Research Article | Open Access
Indications Selection for Surgeons Training in the Translaminar Percutaneous Endoscopic Discectomy Based on Finite Element Analysis
Background. Translaminar percutaneous endoscopic discectomy (PED) was used widely in the treatment of lumbar disc herniation (LDH), especially for the training of novice surgeons. A larger range of osteotomy was a suitable method to get enough operation space and reduce intraoperative risks. But osteotomy, especially facetectomy, may be associated with the biomechanical deterioration and resulting adjacent segment diseases (ASD). Hence, the objects of this study were to investigate whether different levels of surgical experience in performing different ranges of osteotomy (especially facetectomy) affected the risk for ASD and to identify the safe indications for the training of PED novice surgeons. Study Design. In this study, a three-dimensional lumbosacral model was constructed and validated. Corresponding translaminar PED models with different ranges of osteotomy for armpit, periradicular, and shoulder types of LDH were constructed. The von Mises stress on the endplates, the shear stress on the annulus, the intradiscal pressure, and the range of motion (ROM) in the L3-L4 segment disc were computed. Results. Computational results in our well-validated model indicated that large ranges of osteotomy led to deterioration in most of the biomechanical indicators, and this trend was most significant in the shoulder-type LDH model. Conclusions. To ensure the appropriateness of the surgical prognosis, armpit and periradicular types of LDH can be seen as suitable indications for the training of novice PED surgeons, and shoulder-type LDH should be excluded from such indications until novices can perform PED within a relatively small range of osteotomy. Mini Abstract.

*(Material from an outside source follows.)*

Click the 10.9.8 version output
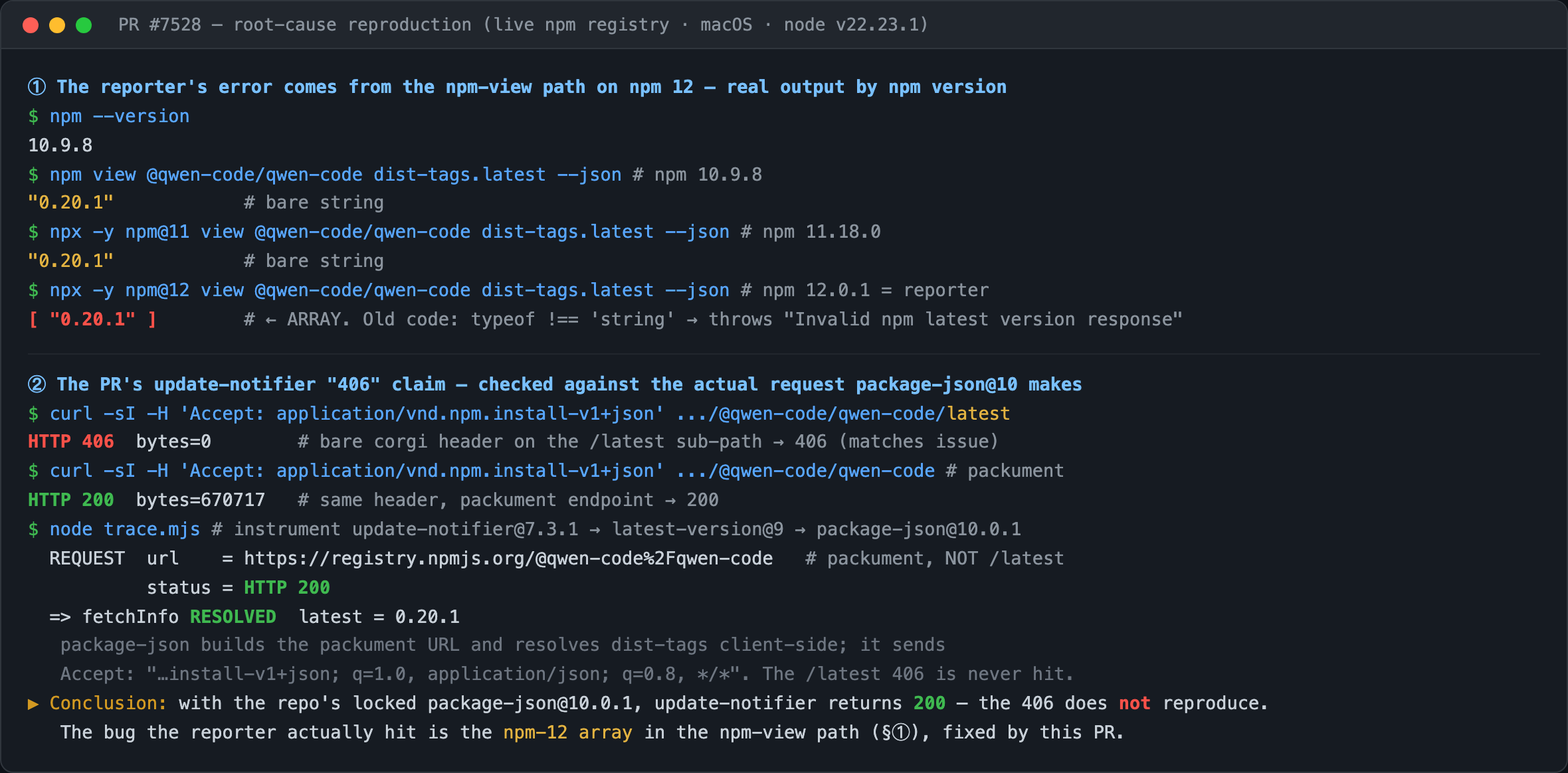 click(60, 145)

Based on biomechanical variations in our finite element analysis, armpit and periradicular types of LDH can be seen as suitable indications for the training of novice PED surgeons, and shoulder-type LDH should be excluded until novices can perform PED within a relatively small range of osteotomy.
Percutaneous endoscopic discectomy (PED) has been used extensively in the treatment of lumbar disc herniation (LDH) in recent years . The translaminar approach for PED, which is similar to the open posterior lumbar surgery in the anatomic characteristics, is promoted in the training of novice PED surgeons.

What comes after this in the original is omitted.